PROVIDED RECORDS below:

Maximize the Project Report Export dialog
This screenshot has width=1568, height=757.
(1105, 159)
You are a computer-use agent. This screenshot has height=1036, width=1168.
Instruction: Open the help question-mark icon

End of PROVIDED RECORDS.

### INSTRUCTIONS FOR THE TASK
This task calls for an exact reproduction of the lines that start at the one containing "You are a computer-use" and continue to the end of the entries above.

### ANSWER TO THIS PROBLEM
You are a computer-use agent. This screenshot has height=1036, width=1168.
Instruction: Open the help question-mark icon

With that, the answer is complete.